We talked for over an hour. I told Dr. Sawyer about my own horrifying experience in Dallas about 30 years ago when I was in my 20s. Iin 1986,. I was misdiagnosed with schizophrenia, admitted myself voluntarily to a hospital where I stayed for 6 months until I accepted their my diagnosis. For nearly four years, I was ground through the Texas mental health system, even diagnosed with a brain tumor that I later learned never existed, all culminating in my being held against my will in a famous, once highly -regarded institution, Timberlawn Hospital, that was about to declare bankruptcy. It was then that I realized the system was sicker than its patients.
When I got copies of my medical records—which I could not read for years, because the wall of professional words left me feeling ashamed, angry and helpless—I found over half-dozen diagnoses in my charts. The cluster of doctors involved in or asked to consult on my treatment couldn’t agree on what I suffered from but they never questioned their course of treatment or the most stigmatizing of diagnoses. My own personal history of trauma got buried under a slew of diagnoses and severe treatments that made me simply vanish as a person.
Dr. Sawyer sat perched on the edge of her chair, listening attentively, shaking her head and asking questions from time to time. She talked about giving talks around the country to various organizations and groups about misdiagnosis and the need for professionals to listen, to take care with their patients. And how many people (a lot) came up to her after her talks and whispered to her that they had had a similar experience, and that she was brave for speaking up because they didn’t feel they could.
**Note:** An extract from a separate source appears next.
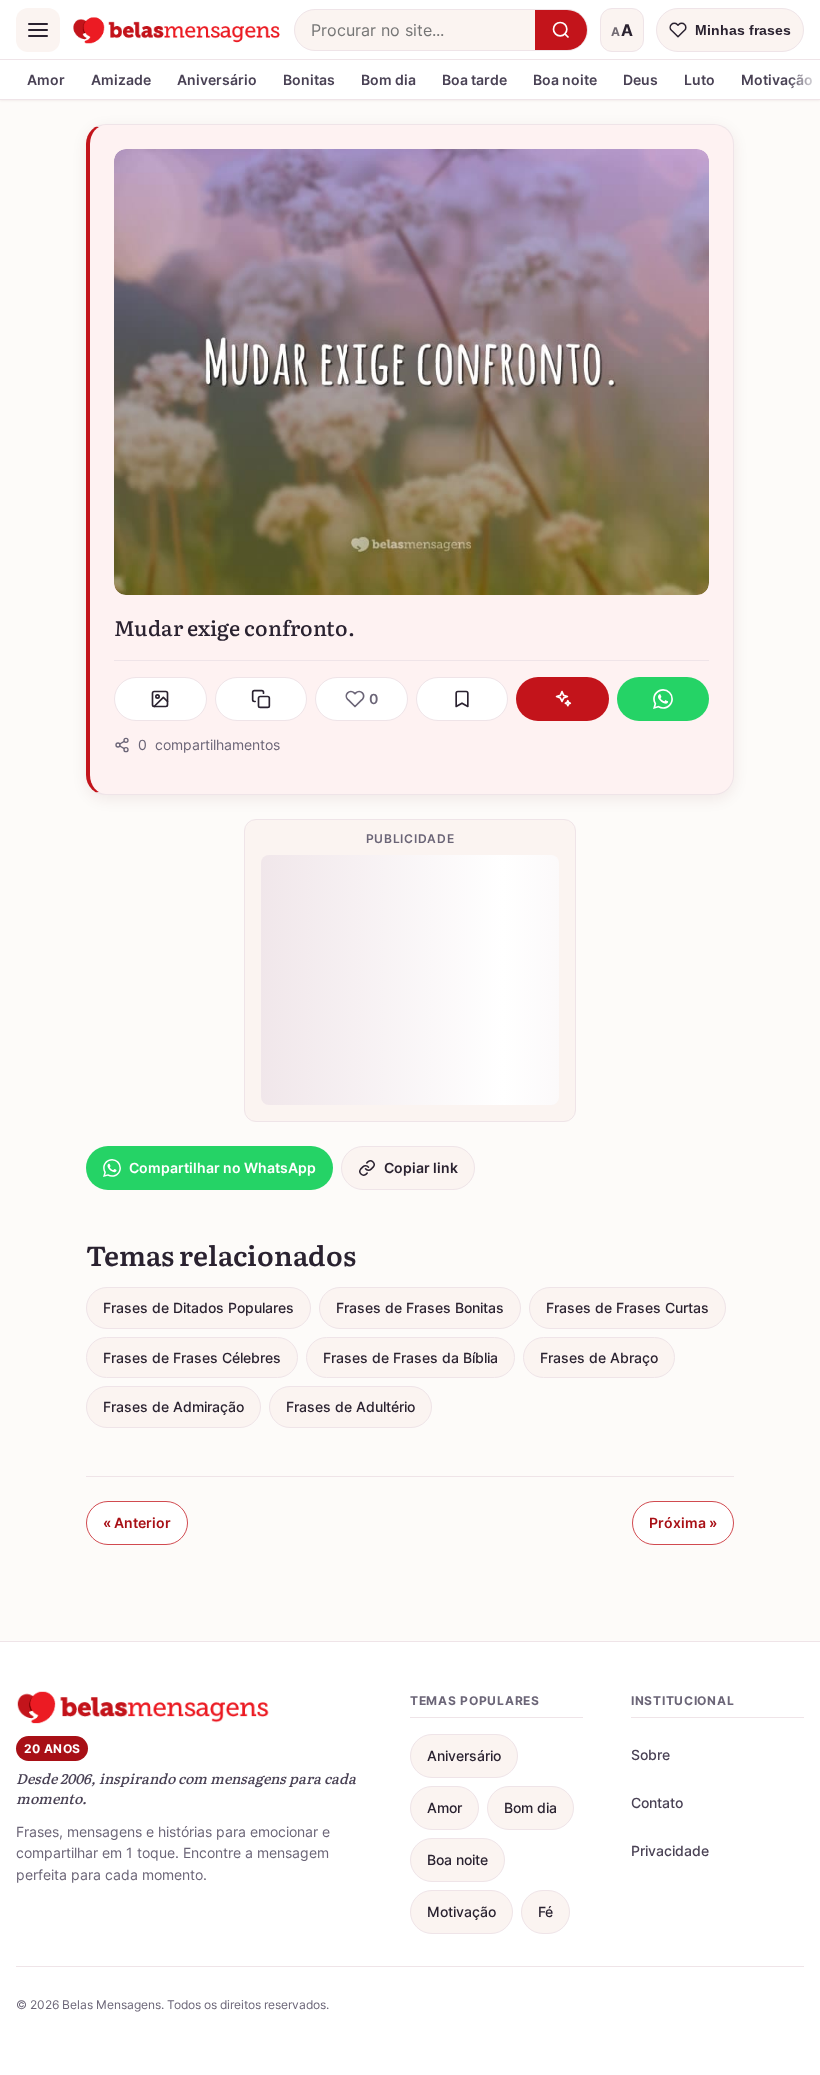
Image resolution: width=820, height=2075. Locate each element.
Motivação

She said she wanted to normalize mental health problems, which would mean—and she struggled to find the right words—people could speak up about having mental illness, their experiences in the system without being stigmatized. That most people’s experience in life is ups and downs, and she made a long wave with one hand in the air. Her dream is to have a symposium where professionals and others can come together to give voice to and share their experiences. I hope that can happen.
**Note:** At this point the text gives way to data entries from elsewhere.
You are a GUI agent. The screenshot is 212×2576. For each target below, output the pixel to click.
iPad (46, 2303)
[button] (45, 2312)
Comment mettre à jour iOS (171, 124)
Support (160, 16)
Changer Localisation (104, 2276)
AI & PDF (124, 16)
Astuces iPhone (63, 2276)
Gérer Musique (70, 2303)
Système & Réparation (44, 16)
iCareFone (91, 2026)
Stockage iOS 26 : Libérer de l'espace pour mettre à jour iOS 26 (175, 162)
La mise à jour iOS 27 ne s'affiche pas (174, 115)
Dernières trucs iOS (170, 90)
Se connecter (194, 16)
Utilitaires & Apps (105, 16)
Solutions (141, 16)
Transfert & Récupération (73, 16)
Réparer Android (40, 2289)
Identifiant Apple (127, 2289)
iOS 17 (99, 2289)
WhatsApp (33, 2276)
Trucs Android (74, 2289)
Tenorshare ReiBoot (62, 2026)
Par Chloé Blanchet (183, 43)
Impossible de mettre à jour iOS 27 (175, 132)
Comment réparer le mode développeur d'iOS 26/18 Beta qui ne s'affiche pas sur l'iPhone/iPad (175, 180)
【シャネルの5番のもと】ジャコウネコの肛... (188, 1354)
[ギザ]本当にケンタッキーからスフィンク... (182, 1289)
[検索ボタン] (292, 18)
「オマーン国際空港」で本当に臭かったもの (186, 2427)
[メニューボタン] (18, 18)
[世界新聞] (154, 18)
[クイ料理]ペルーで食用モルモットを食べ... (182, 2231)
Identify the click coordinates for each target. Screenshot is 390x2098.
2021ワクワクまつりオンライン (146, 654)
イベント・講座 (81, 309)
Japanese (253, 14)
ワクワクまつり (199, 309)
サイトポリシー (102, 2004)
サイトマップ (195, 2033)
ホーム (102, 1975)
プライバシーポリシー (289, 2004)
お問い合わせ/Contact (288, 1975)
Circling back to my own experience, I shared with her the analogy that’s always come to mind for me when it comes to abuse in the system, and the systemic problems that cycle back in the news on a regular basis. “Unless you hold everyone accountable not just the bottom feeders,” I said. “you’re just clipping the dragon’s toenails. We have to cut the head off the beast.” The chief psychiatrist at Timberlawn was a former president of a psychiatric hospital association when I was there. Could I really expect to submit a complaint to that organization or to the boards and be taken seriously? Too many doctors can hide behind their credentials., Camouflage. Annita’s face lit up. “That’s a wonderful metaphor,” she said. “I see that head as silence.” Power, on one hand, the beast, and the silence from stigma that needs to end.
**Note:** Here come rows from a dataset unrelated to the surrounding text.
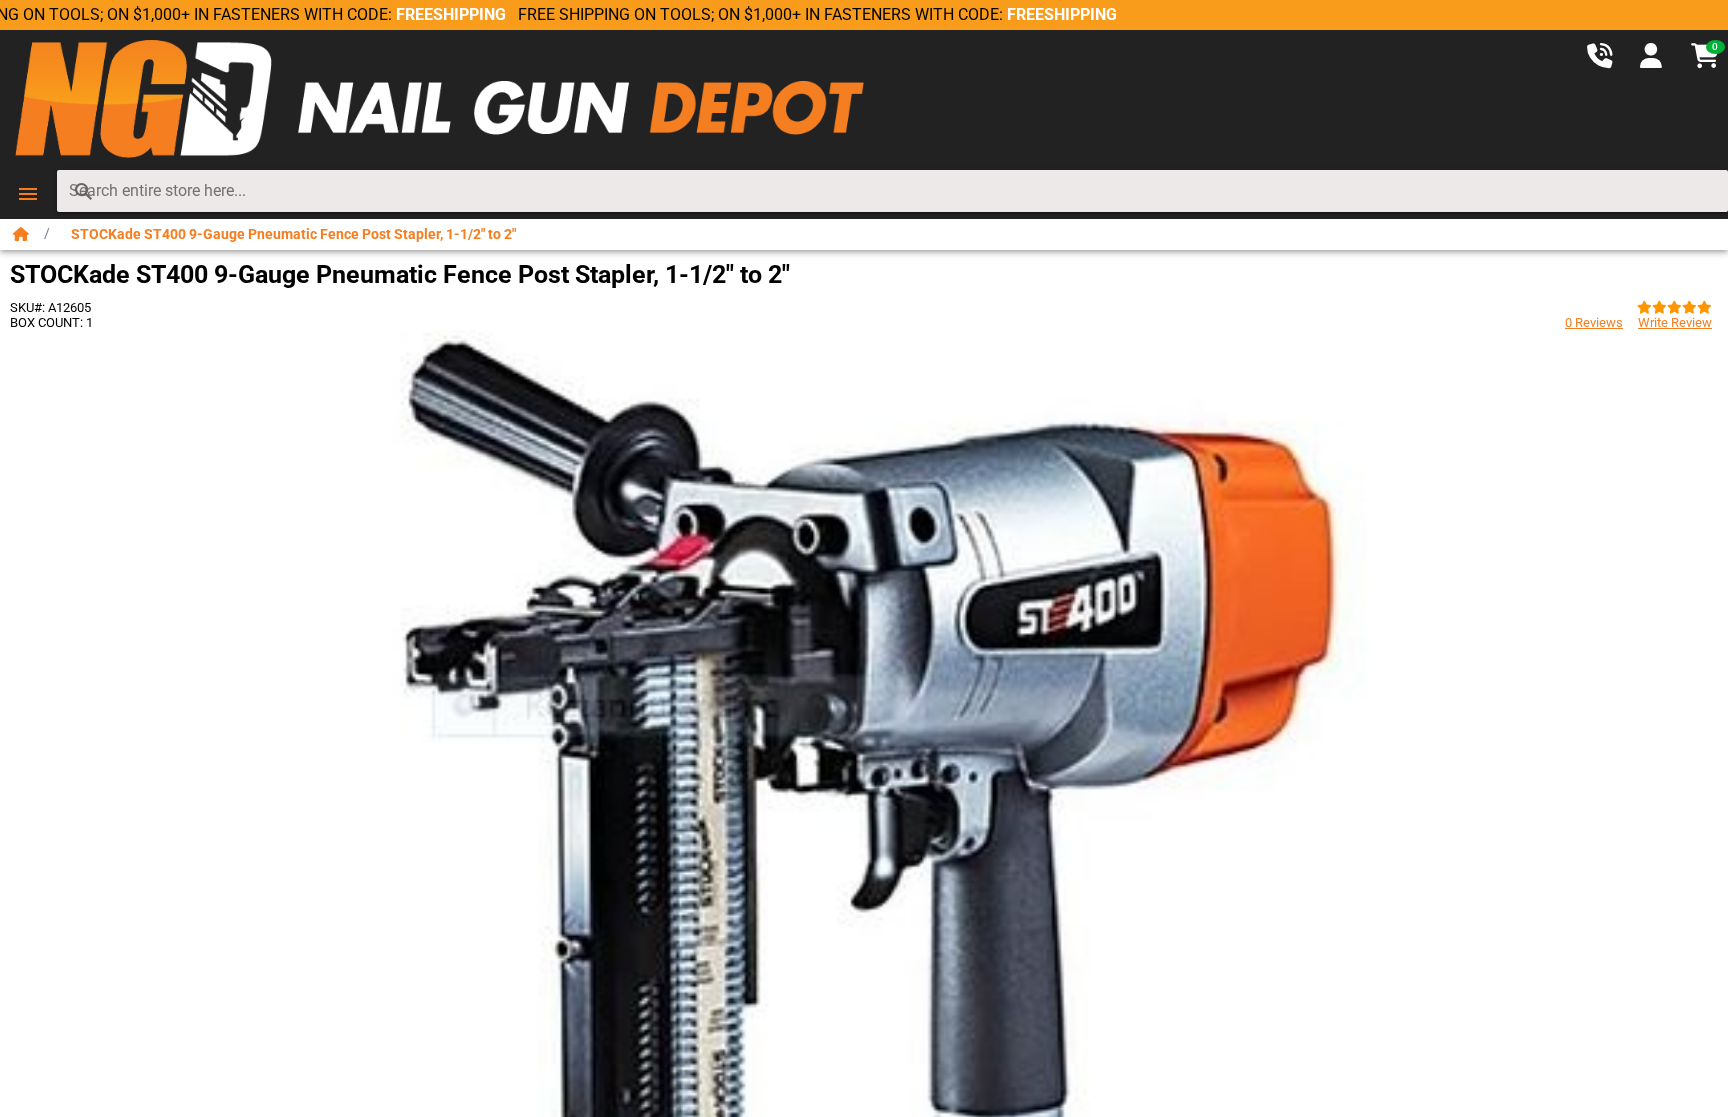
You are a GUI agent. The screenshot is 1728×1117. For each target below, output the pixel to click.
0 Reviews (1594, 322)
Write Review (1675, 322)
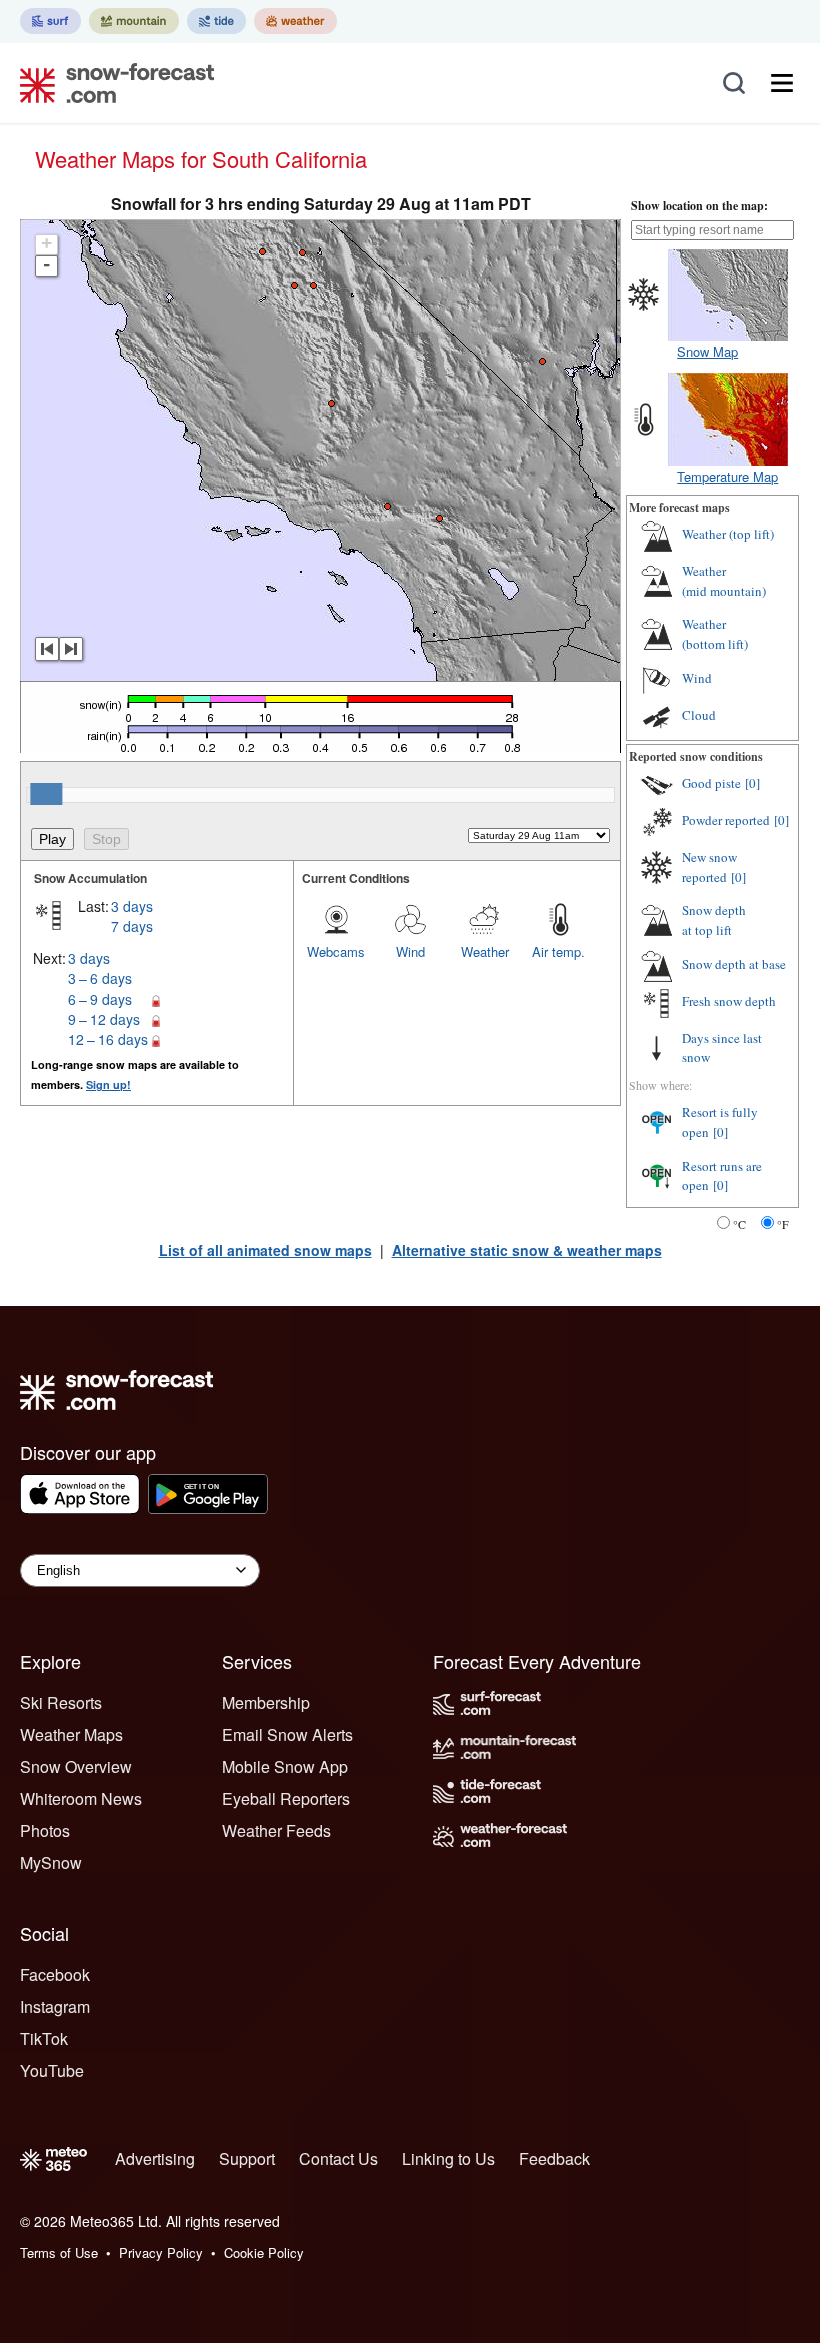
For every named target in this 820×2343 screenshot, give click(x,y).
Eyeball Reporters (286, 1798)
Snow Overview (76, 1766)
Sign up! (108, 1084)
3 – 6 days (100, 978)
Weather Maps (71, 1734)
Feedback (554, 2158)
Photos (45, 1830)
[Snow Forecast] (111, 83)
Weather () (728, 534)
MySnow (51, 1862)
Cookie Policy (264, 2252)
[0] (752, 783)
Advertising (155, 2158)
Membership (266, 1702)
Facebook (55, 1974)
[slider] (46, 794)
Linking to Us (448, 2158)
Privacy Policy (161, 2252)
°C (739, 1224)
The time went fast, of course, and she had to go. So much to ask and share and say. “I didn’t blow it?” I asked her, saying I’d so wanted the meeting to be a success, I’d felt a bit overwhelmed about it. She gave a big smile and laughed saying no, I hadn’t blown it. I’m looking forward to continuing my conversation with Annita. And I hope there will be more chances for people like us to gather online and in person to talk. More reunions.